For more details you can read this
I'm using grails as a poor man's etl tool for migrating some relatively small db objects from 1 db to the next. I have a controller that reads data from one db (mysql) and writes it into another (pgsql). They use similar domain objects, but not exactly the same ones due to limitations in the multi-datasource support in grails 2.1.X.
Below you'll see my controller and service code:
class GeoETLController {
def zipcodeService
def migrateZipCode() {
def zc = zipcodeService.readMysql();
zipcodeService.writePgSql(zc);
render{["success":true] as JSON}
}
}
And the service:
class ZipcodeService {
def sessionFactory
def propertyInstanceMap = org.codehaus.groovy.grails.plugins.DomainClassGrailsPlugin.PROPERTY_INSTANCE_MAP
def readMysql() {
def zipcode_mysql = Zipcode.list();
println("read, " + zipcode_mysql.size());
return zipcode_mysql;
}
def writePgSql(zipcodes) {
List<PGZipcode> zips = new ArrayList<PGZipcode>();
println("attempting to save, " + zipcodes.size());
def cntr = 0;
zipcodes.each({ Zipcode zipcode ->
cntr++;
def props = zipcode.properties;
PGZipcode zipcode_pg = new PGZipcode(zipcode.properties);
if (!zipcode_pg.save(flush:false)) {
zipcode_pg.errors.each {
println it
}
}
zips.add(zipcode_pg)
if (zips.size() % 100 == 0) {
println("gorm begin" + new Date());
// clear session here.
this.cleanUpGorm();
println("gorm complete" + new Date());
}
});
//Save remaining
this.cleanUpGorm();
println("Final ." + new Date());
}
def cleanUpGorm() {
def session = sessionFactory.currentSession
session.flush()
session.clear()
propertyInstanceMap.get().clear()
}
}
Much of this is taken from my own code and then tweaked to try and get similar performance as seen in http://naleid.com/blog/2009/10/01/batch-import-performance-with-grails-and-mysql/
So, in reviewing my code, whenever zipcode_pg.save() is invoked, an insert statement is created and sent to the database. Good for db consistency, bad for bulk operations.
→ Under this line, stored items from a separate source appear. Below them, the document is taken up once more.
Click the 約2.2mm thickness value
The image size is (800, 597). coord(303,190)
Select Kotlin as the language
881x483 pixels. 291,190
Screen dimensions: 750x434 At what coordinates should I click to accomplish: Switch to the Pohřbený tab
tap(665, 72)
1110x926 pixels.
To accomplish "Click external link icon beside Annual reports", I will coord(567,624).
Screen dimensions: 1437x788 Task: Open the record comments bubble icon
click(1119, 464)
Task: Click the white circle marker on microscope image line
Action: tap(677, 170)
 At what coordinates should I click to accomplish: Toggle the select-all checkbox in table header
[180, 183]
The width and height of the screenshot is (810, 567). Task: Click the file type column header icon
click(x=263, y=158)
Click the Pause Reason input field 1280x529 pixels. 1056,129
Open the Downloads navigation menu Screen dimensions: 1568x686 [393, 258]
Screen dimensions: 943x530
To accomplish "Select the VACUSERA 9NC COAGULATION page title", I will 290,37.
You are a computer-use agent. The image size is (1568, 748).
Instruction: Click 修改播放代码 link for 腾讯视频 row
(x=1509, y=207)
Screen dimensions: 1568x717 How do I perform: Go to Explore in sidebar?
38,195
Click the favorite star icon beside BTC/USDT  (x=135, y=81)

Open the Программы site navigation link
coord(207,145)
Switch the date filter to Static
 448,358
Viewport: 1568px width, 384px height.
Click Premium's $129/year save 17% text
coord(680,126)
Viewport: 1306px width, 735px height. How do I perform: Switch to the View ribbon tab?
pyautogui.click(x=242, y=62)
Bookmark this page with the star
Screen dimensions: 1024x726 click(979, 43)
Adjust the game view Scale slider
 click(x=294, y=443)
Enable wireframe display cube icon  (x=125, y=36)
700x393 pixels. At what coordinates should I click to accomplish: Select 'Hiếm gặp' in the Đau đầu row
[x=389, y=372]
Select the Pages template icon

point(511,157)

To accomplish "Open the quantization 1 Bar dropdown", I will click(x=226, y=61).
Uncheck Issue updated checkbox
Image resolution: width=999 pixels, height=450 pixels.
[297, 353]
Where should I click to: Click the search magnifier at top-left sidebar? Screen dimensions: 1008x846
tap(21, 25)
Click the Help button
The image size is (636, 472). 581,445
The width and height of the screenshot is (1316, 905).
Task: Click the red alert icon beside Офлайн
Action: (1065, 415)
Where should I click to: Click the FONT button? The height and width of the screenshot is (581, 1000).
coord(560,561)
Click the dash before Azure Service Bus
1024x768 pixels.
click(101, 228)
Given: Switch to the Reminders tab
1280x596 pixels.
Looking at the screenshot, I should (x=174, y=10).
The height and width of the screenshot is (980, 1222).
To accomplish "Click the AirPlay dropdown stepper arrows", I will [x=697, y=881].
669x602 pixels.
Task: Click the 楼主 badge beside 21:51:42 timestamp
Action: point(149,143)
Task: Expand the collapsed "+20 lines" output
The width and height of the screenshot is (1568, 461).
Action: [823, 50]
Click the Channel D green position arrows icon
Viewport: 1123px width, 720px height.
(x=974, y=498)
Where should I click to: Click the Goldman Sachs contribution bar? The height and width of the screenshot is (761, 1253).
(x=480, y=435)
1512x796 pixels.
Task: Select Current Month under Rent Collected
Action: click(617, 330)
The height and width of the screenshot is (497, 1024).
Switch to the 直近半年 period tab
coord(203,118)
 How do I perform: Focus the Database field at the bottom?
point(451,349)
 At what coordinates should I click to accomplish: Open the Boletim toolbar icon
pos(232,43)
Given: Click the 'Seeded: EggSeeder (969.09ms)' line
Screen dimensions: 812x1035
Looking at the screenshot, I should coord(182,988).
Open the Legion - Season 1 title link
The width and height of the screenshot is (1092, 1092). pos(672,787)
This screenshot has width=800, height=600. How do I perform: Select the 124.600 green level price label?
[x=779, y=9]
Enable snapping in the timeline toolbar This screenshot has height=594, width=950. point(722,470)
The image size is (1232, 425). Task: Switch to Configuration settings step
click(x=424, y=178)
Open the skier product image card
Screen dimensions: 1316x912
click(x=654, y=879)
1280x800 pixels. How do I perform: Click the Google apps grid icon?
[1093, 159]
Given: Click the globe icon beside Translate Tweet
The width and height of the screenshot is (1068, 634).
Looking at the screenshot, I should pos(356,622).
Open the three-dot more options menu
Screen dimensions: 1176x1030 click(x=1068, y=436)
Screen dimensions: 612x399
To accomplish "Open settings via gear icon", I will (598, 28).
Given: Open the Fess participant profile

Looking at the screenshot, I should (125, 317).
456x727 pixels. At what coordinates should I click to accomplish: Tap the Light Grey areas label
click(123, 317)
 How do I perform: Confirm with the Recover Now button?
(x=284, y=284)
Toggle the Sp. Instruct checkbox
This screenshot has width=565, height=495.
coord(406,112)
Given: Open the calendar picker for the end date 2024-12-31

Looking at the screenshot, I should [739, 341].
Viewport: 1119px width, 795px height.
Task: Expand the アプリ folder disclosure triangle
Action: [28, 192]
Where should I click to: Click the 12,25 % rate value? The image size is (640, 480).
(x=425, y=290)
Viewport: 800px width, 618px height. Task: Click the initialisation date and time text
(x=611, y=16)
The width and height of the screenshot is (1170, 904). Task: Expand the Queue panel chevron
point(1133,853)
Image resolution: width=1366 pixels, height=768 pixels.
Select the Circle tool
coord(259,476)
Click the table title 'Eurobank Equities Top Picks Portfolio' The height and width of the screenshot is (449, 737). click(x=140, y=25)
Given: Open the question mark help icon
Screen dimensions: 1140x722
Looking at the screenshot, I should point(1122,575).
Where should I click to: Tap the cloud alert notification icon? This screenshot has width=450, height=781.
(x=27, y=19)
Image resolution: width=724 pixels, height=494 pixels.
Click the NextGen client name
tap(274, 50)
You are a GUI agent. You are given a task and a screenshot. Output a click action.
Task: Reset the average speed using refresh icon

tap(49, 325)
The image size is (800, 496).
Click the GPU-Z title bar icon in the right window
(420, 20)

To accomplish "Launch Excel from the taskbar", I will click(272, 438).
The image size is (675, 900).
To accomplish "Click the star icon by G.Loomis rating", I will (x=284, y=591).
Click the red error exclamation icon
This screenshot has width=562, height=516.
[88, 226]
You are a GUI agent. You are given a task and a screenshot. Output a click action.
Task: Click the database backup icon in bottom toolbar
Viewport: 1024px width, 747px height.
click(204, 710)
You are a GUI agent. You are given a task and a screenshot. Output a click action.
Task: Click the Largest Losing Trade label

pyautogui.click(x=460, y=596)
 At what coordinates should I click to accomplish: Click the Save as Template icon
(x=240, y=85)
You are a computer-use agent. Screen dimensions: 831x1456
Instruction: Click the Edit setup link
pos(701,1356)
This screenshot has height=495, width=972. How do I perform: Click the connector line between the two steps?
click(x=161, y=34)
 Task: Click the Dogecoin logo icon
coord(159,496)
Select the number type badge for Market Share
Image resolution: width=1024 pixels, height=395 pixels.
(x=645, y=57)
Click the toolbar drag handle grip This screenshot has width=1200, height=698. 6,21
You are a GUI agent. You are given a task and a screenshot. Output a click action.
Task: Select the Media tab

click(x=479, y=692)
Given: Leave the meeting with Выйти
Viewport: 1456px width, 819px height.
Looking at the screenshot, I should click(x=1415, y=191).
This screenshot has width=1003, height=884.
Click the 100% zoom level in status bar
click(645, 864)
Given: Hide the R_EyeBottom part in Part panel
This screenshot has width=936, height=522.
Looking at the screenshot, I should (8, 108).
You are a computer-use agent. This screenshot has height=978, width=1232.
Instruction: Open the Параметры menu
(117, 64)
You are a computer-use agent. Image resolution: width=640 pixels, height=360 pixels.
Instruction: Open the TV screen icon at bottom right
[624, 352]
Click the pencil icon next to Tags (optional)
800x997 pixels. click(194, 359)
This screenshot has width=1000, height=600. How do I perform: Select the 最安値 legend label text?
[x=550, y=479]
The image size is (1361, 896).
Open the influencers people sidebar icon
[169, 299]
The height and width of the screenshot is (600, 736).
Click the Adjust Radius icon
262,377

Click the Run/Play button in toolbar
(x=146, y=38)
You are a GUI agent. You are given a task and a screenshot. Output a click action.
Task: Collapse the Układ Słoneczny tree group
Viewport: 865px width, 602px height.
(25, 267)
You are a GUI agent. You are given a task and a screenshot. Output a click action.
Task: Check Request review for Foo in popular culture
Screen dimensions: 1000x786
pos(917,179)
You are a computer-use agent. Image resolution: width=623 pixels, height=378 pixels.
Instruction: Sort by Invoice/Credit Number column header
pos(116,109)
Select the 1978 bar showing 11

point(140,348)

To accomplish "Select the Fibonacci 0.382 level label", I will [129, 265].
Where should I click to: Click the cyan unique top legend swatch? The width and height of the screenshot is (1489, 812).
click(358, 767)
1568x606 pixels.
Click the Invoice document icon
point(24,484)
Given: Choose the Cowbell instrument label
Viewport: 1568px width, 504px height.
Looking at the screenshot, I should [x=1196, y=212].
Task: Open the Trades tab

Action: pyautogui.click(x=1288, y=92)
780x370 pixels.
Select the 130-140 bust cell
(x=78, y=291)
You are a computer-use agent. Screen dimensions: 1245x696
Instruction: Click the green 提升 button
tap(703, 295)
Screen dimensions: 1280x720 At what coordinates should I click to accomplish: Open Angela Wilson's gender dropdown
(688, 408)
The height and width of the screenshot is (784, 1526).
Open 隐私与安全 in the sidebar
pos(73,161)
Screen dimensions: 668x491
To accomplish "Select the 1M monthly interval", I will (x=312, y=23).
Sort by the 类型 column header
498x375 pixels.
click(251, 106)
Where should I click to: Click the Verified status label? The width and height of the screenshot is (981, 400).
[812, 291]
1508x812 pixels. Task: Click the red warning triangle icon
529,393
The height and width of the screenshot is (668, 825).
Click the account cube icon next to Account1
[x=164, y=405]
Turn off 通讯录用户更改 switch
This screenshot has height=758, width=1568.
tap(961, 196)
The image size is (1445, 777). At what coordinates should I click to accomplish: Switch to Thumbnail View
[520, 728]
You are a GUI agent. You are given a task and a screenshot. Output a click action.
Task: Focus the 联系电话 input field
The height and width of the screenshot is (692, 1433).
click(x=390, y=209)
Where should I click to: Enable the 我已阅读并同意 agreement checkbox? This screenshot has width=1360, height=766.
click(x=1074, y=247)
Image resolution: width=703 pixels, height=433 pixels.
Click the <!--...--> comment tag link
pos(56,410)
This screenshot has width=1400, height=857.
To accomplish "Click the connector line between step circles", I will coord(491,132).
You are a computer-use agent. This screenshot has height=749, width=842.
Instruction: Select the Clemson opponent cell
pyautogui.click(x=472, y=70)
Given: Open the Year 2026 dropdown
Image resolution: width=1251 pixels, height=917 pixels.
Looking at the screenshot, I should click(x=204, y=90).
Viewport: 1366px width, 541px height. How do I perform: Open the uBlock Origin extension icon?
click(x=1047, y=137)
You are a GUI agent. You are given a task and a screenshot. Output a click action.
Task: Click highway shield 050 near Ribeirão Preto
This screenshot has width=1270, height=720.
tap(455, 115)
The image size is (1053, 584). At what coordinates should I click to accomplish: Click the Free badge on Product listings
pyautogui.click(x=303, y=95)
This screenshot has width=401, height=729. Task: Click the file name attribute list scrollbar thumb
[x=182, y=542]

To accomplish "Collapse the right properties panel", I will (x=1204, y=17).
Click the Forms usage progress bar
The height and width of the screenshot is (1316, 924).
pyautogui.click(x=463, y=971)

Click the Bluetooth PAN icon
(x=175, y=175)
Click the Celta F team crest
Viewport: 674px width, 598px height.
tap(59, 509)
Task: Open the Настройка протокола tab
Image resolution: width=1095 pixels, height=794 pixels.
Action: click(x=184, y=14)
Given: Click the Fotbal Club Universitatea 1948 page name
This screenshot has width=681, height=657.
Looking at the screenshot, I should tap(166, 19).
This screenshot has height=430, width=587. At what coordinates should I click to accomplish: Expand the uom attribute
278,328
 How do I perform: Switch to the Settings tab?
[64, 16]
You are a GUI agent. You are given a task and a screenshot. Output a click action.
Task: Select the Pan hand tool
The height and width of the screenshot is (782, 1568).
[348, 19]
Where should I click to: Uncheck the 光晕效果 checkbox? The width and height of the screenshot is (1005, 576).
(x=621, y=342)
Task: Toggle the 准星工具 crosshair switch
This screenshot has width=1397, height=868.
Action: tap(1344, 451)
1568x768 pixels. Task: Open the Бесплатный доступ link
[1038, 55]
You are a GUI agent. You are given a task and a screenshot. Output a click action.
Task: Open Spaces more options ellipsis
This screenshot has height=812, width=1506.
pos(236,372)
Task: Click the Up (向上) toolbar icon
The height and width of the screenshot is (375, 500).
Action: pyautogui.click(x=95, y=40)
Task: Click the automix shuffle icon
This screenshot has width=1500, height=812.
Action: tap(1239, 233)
What is the cause of my instant flushes (note: My datasource and congig groovy files have NO relevant changes)? At this rate, it takes about 7 seconds to process each batch of 100 (14 inserts per second), which when you are dealing with 10,000's of rows, is just a long time...
Appreciate the suggestions.
NOTE: I considered using a pure ETL tool, but with so much domain and service logic already built, figured using grails would be a good reuse of resources. However, didn't imagine this quality of bulk operations
Without seeing your domain objects, this is just a hunch, but I might try specifying validate:false as well in your save() call. Validate() is called by save(), unless you tell Grails not to do that. For example, if you have a unique constraint on any field in your PGZipcode domain object, Hibernate has to do an insert on every new record to leverage the DBMS's unique function and perform a proper validation. Other constraints might require DBMS queries as well, but only unique jumps to mind right now.
From Grails Persistence: Transaction Write-Behind
Hibernate caches database updates where possible, only actually
pushing the changes when it knows that a flush is required, or when a
flush is triggered programmatically. One common case where Hibernate
will flush cached updates is when performing queries since the cached
information might be included in the query results. But as long as
you're doing non-conflicting saves, updates, and deletes, they'll be
batched until the session is flushed.
Alternately, you might try setting the Hibernate session's flush mode explicitly:
sessionFactory.currentSession.setFlushMode(FlushMode.MANUAL);
I'm under the impression the default flush mode might be AUTO.